If you're building a new partition wall and you know in advance that you'll want to hang heavy items in a specific spot, the smart move is to add a horizontal piece of timber between the studs at that height before you close up the wall. Retrofitting is possible but messier: you'd need to cut into the plasterboard, add the timber reinforcement, then patch and repaint.

So, how do you find the studs in an existing wall? If you’re pre- or mid-renovation, I highly recommend taking as many photos or videos as you can of your walls before they are closed up. If you’re past this phase, this is where a decent detector comes in. You can also knock along the wall and listen to what sounds solid vs what sounds hollow. Personally, I use a Multi Stud Detector 3-in-1 that I bought in Woodies a few years back, and it was worth the €25 or so that I paid for it. It detects timber and metal, and critically, it also detects live wires and pipes.
This bit is very important. Detecting where the studs are is all well and good, but behind your plasterboard, alongside or through those studs, there may be electrical cables and water pipes. Drilling into either of these is not just an inconvenience — it can be highly dangerous and incredibly expensive.
Cables should be run either horizontally or vertically from switches and sockets, and pipes should be insulated and not placed right behind the plasterboard — so in theory, if you avoid drilling directly above a socket or in a straight line from one, you should be less likely to hit a wire or a pipe.
We live in the real world, though, and sometimes things aren’t done as they should be, for myriad reasons. A friend of mine discovered this the hard way recently while hanging a TV: the pipe they drilled into wasn't wrapped, and wasn't where it should have been. It was a very bad day.
This is why a detector that covers all three — studs, cables, and pipes — is worth every penny.
Repairing holes in plasterboard is more doable than you think.
Whether you're patching over an old TV mount, covering a mistake, or repairing damage from a move, plasterboard repair is achievable for a home DIYer. The course gave me much more confidence in tackling this myself.

First, you need a filler. Powdered filler, which you mix yourself with water to a peanut-butter consistency, is widely held to give a better result (though I still use the pre-mixed stuff for small chips or cracks). For small holes and screw marks, mix up your powdered filler and apply it with a filling knife.
The technique that was taught in our course is to apply the filler in a cross pattern rather than just going in one direction: up and down first, then left to right. This pushes the filler into the hole more evenly.

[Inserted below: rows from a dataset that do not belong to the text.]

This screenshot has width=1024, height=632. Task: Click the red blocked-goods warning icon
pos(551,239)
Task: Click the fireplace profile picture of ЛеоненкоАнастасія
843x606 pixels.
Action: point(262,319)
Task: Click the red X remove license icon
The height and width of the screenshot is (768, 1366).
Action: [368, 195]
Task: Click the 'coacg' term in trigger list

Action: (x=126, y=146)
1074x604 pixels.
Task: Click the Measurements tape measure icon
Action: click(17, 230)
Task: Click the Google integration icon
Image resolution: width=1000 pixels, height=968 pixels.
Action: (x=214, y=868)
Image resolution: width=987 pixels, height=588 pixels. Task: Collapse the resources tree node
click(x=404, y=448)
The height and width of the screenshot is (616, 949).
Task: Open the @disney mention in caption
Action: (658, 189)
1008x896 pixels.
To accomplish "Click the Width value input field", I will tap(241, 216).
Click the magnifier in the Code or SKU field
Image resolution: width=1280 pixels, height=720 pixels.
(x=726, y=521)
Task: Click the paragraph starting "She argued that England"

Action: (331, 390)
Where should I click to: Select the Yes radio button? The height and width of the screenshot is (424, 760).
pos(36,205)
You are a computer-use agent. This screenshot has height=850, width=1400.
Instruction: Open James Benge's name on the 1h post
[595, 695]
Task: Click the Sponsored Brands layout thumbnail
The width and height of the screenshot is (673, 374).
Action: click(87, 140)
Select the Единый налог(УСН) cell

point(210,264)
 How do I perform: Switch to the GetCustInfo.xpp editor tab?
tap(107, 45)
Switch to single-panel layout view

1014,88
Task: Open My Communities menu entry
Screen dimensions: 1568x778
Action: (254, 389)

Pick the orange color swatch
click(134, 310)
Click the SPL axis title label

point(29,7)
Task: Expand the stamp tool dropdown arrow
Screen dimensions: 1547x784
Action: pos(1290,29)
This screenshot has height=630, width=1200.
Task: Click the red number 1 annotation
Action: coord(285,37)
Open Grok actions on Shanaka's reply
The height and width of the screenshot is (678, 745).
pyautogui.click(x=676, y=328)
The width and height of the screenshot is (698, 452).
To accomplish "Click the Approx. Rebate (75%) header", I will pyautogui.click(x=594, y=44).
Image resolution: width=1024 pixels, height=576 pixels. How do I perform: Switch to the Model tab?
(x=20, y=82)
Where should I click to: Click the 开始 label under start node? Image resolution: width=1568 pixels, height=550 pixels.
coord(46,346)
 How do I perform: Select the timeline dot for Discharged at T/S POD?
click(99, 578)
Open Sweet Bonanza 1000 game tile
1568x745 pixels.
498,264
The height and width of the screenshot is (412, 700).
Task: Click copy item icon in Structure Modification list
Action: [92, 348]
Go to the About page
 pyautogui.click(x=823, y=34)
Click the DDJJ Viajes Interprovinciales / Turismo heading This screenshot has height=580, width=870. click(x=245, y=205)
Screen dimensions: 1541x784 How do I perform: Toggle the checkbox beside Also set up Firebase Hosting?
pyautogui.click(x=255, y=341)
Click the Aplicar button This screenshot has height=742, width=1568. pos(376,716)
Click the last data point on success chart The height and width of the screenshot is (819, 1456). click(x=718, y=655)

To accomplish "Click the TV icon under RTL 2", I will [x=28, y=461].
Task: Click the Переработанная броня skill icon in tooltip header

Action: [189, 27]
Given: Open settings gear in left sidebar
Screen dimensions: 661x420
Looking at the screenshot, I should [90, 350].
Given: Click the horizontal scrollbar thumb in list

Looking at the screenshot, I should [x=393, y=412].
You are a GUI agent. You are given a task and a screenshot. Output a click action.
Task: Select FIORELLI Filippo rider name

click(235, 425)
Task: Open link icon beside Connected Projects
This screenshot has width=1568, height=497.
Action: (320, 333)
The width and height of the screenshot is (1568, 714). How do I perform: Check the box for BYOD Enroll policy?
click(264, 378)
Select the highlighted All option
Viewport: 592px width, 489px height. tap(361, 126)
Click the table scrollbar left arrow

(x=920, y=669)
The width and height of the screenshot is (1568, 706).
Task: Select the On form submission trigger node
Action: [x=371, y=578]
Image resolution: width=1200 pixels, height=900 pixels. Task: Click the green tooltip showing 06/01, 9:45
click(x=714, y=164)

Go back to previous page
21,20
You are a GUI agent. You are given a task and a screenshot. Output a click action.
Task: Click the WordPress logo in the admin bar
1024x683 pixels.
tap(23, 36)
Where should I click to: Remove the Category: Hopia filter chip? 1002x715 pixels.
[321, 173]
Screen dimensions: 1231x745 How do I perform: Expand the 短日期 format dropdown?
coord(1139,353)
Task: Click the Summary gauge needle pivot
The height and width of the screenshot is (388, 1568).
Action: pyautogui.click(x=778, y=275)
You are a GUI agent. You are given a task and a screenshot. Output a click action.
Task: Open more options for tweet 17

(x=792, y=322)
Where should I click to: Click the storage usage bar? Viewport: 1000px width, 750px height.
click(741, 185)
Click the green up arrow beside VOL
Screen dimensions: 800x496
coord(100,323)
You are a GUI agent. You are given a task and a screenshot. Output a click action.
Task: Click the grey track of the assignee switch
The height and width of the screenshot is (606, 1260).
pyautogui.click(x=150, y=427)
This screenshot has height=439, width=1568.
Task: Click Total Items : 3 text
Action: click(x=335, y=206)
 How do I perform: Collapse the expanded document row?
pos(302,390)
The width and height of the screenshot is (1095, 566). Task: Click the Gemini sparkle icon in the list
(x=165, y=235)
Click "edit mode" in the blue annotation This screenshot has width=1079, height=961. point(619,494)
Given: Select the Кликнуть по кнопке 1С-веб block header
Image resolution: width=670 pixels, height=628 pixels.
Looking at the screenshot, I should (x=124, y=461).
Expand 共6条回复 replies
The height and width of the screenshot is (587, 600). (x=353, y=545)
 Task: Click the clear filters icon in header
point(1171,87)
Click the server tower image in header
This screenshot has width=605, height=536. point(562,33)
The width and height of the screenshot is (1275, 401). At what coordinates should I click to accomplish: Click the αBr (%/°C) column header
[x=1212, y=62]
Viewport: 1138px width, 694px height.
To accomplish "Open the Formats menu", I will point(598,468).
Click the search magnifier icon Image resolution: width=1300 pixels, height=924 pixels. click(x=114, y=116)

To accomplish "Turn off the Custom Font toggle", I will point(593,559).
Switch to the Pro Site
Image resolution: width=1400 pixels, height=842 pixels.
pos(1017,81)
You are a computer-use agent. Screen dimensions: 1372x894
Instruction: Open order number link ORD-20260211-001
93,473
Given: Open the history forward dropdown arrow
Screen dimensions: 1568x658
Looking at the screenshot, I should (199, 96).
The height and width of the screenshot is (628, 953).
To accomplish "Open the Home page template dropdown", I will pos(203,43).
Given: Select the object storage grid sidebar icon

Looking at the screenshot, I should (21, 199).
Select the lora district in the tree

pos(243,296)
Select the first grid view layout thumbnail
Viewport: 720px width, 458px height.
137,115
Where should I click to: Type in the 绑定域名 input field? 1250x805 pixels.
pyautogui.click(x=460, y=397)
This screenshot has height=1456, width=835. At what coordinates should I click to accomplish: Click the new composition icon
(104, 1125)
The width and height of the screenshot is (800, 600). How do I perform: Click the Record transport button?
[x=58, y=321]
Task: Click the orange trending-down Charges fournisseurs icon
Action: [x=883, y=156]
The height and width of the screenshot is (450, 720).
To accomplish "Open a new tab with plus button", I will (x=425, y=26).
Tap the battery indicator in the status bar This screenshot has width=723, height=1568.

For larger holes, or for cracks you want to make sure stay fixed, plasterboard mesh tape is your friend. It comes in a roll, it's self-adhesive, and you press it over the damaged area before applying your filler or plaster. It reinforces the repair and, for cracks especially, stops them from opening back up. You can sand it back once dry.
If the hole is too large for tape and filler to bridge, you'll want to cut a clean square around the damage using a small saw or a multitool, and create a matching patch from a spare piece of plasterboard. Put a small piece of timber behind the hole for the patch to screw into, and you have a solid repair. Tape the joins with the mesh tape, apply a thin coat of plaster, let it dry without overworking it, and sand smooth before re-painting.
I am not suggesting everyone should go off and become DIY experts (you can keep reading my column instead!). But a basic understanding of what's inside your walls and how to repair them is very useful for any homeowner. If there is an evening DIY course near you, I'd really encourage you to look into it.